Tim Burton ne cède cependant pas encore à la mélancolie des œuvres
à venir et voit encore un espoir de cohabitation. Le drame de l’absence d’enfant
est sobrement introduit au début pour Adam et Barbara, tandis que l’indifférence
de ces parents est plus explicitement ressentie pour Lydia. Une famille de
substitution peut donc se construire entre les vivants et les morts, Lydia en
raison de supporter leur disparition pour le couple et eux en raison d’oublier
ses penchants suicidaires pour Lydia. Avant cela, les deux mondes doivent sauvagement
s’entrechoquer par l’entremise de la graine de discorde qu’est Beetlejuice.

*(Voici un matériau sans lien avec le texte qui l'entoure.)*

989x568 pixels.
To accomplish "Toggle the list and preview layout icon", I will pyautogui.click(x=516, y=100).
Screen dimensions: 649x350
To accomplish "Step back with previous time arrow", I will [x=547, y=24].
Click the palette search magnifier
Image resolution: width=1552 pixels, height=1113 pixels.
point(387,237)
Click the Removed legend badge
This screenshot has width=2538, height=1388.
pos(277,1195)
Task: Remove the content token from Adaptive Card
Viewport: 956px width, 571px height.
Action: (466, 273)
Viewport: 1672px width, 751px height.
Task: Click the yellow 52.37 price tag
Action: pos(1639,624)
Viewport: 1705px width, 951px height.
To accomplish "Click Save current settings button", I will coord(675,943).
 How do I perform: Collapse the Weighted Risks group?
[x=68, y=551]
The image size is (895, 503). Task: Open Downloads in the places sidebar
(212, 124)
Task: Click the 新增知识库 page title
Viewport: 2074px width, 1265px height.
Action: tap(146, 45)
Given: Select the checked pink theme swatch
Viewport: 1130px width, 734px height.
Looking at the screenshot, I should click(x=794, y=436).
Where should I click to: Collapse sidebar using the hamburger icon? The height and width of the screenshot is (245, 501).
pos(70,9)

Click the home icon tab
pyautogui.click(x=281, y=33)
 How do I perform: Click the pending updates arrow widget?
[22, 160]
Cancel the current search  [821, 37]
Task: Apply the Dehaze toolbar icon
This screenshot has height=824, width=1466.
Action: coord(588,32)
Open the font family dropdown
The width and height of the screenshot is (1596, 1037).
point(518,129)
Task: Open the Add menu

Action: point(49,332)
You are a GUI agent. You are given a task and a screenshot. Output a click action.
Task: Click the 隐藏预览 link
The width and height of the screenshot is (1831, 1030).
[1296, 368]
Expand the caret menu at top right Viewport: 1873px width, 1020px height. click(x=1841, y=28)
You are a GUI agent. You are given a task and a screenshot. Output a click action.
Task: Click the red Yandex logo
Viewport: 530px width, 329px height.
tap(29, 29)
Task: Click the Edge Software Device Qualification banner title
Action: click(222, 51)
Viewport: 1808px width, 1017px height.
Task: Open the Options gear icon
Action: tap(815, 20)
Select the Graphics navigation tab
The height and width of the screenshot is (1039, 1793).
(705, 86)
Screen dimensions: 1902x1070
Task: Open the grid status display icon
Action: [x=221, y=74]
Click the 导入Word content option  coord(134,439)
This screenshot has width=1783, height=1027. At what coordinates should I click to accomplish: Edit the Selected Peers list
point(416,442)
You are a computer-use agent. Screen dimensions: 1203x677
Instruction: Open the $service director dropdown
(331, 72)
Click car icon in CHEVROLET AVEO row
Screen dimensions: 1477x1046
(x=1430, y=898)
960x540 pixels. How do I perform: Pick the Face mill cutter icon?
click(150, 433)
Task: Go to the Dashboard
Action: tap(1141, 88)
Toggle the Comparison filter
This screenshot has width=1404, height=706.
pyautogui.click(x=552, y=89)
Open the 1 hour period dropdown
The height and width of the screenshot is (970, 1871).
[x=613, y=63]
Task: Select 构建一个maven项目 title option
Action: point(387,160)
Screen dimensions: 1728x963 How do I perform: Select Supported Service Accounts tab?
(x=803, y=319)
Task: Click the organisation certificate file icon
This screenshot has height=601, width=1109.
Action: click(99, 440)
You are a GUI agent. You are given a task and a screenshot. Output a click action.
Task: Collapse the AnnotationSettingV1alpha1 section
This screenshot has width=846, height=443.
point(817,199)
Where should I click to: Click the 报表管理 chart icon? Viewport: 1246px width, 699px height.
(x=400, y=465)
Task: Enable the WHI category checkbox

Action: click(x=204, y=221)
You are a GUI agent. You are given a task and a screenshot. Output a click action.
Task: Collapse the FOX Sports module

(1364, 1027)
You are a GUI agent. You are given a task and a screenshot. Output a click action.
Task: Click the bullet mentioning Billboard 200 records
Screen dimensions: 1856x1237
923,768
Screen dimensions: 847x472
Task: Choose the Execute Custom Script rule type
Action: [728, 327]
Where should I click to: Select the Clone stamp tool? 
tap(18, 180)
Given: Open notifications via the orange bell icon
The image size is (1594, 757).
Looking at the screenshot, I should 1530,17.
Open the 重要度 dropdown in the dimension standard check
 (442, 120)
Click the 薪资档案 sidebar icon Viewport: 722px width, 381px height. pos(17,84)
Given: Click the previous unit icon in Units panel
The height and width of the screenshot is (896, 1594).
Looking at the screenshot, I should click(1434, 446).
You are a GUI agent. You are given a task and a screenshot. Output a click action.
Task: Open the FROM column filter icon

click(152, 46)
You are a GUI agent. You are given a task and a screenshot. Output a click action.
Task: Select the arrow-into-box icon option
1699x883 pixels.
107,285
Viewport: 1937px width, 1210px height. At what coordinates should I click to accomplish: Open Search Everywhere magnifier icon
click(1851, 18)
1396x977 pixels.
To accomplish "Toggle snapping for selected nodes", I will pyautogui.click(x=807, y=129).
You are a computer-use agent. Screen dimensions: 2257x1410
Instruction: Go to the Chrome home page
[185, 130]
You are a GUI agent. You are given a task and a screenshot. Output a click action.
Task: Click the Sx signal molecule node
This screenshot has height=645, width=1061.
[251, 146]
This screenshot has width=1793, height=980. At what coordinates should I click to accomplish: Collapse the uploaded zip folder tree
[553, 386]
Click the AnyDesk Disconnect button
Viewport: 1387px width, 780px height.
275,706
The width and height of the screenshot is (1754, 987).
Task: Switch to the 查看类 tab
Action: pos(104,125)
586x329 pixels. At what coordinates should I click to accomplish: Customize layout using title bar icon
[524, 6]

Michael Keaton signe une prestation extraordinaire de bouffonnerie et d’outrance,
véritable pile électrique bousculant les codes de la bienséance (en ces temps
plus puritain le personnage serait bien édulcoré, on peut craindre pour la
suite annoncée) et relayé par des effets spéciaux délirants.
Le leitmotiv
consistant à prononcer son nom trois fois pour l’appeler fera école (Candyman (1992) de Bernard Rose dans un
film d’horreur plus direct) et est habilement monté en épingle jusqu’au délire
final où Burton donne dans l’horreur pour rire, le grand guignol et cabaret
macabre. Le personnage emportera tellement l’adhésion lors des projection-test
que Burton ajoutera ensuite le génial épilogue pour une ultime facétie de Beetlejuice. Le film sera un immense
succès et la première adhésion du public à l’univers de Tim Burton. La Warner
rassurée allait donc confier Batman (1989) à ce dernier pour un raz-de-marée
commercial d’une toute autre ampleur.